# First shark caught from the beach!



## ManofSteel (May 2, 2010)

Went out fishing this afternoon, hit the beach around 5 PM got a line in the water and I instantly hook a small whiting. I wanted to use this as shark bait so I kept it alive in a bucket and waited until everyone was out of the water before I baited my hook. I cut the fish in 2 and hooked the head onto my line. I walked out about 75' and threw the fish head on the other side of the sandbar.

The bait sat on the bottom for while, drifting the waves...

All of a sudden, my 6/0 starts to click... and then it clicks faster....

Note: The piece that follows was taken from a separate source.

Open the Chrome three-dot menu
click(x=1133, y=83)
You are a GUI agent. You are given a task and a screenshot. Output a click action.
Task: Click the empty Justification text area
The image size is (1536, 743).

I rush over and grab the pole. I can feel the fish on the end of the line. I wait, let it start to run again and slowly tighten down on the drag. i was able to set the hook just before the shark swam towards the beach. I felt my line go slack as I rushed to reel in all the line. I get it all in and i think i lost the fish. I can see my weight washing on shore with the waves when all of a sudden a fin is just behind it!!! My friend grabs the leader and starts to drag the shark onto shore. We get the hook out of its mouth in less then 3 minutes and after a quick photo, bring the shark back to the water. As soon as the waves started to wash over it, the shark kicked out of my hands and swam off.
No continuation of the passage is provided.